* **Stored data entries**
------------------------------------------------

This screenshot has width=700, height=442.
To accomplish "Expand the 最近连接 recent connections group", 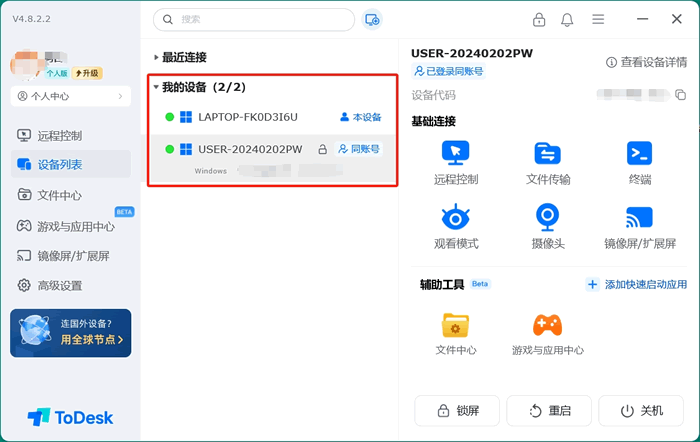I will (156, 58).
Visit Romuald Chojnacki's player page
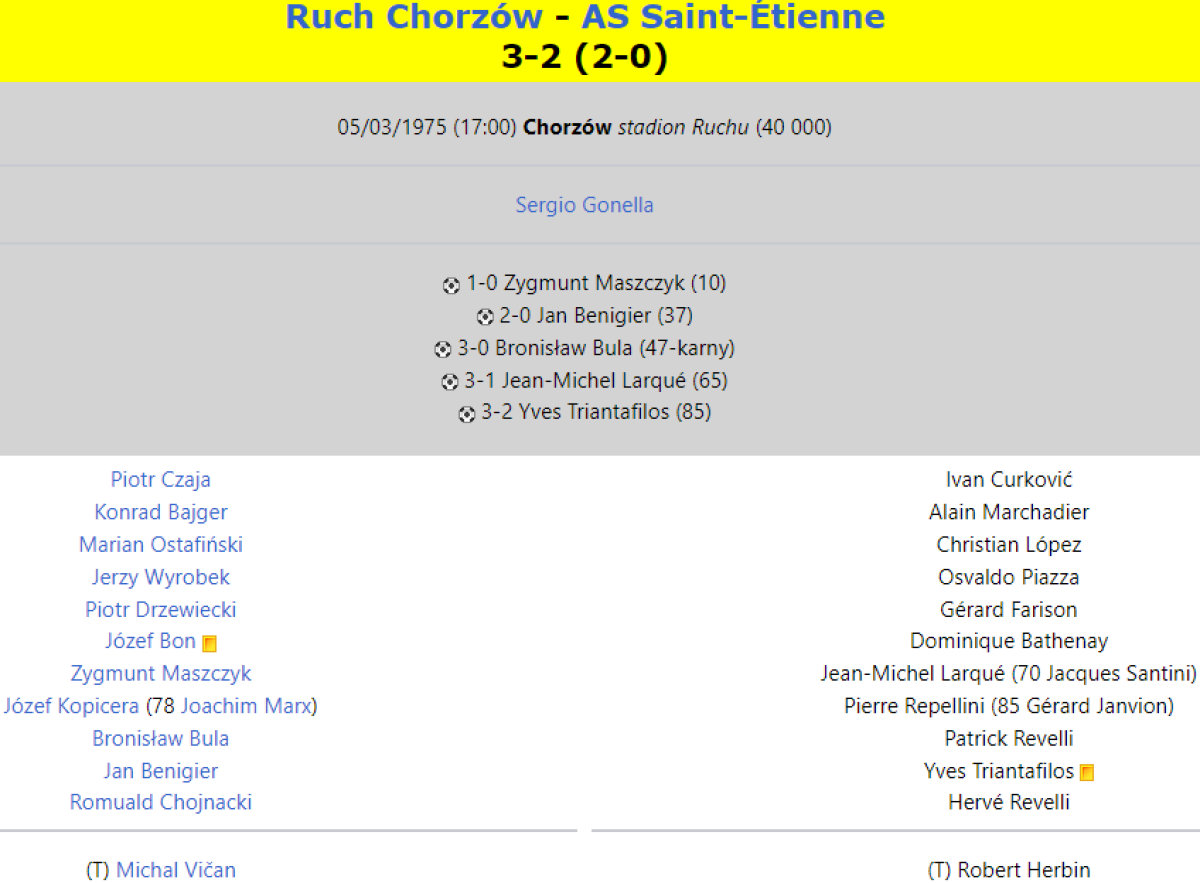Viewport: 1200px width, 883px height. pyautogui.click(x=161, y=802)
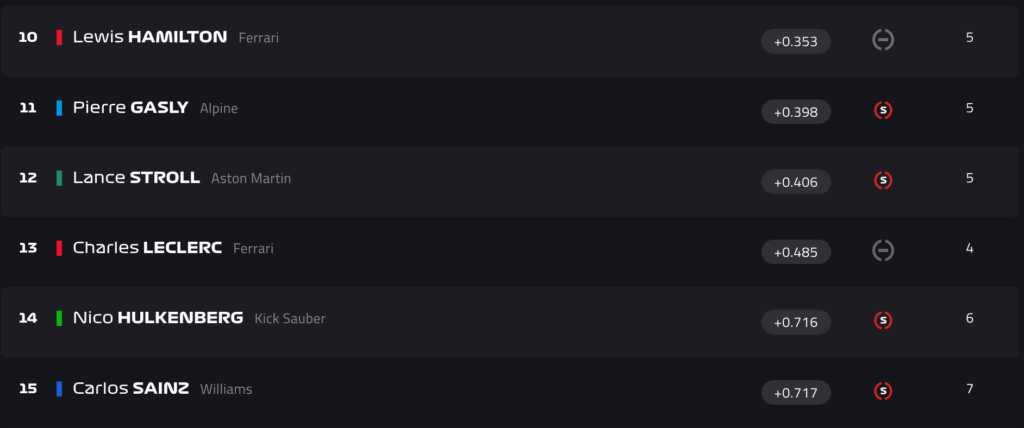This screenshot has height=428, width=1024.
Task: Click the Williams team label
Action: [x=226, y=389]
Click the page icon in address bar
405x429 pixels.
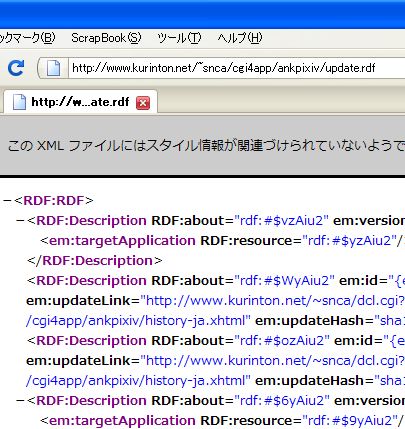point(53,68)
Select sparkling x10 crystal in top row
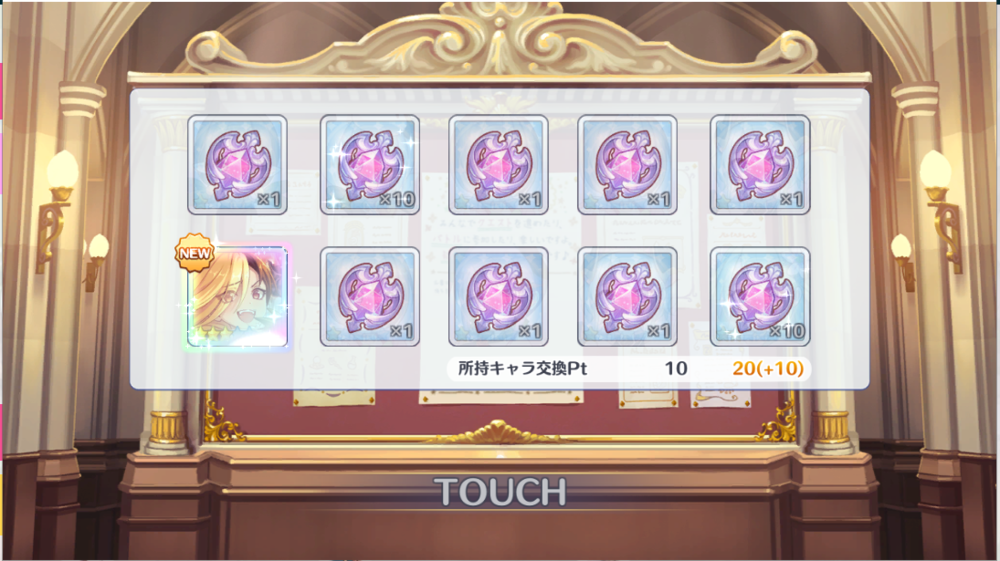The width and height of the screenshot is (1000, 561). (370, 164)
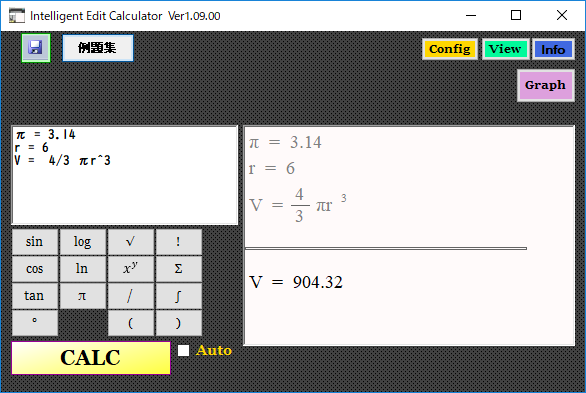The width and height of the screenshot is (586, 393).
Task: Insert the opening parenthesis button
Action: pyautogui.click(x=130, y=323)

------------------------------------------------

* **TASK DETAILS**
Each line from the one that holds "Click the page icon in address bar" through the end of the entries must be returned exactly, while any pictures stay out.

* **EXERCISE SOLUTION**
Click the page icon in address bar
405x429 pixels.
point(53,68)
Select sparkling x10 crystal in top row
The width and height of the screenshot is (1000, 561). (370, 164)
The width and height of the screenshot is (586, 393).
Task: Insert the opening parenthesis button
Action: pyautogui.click(x=130, y=323)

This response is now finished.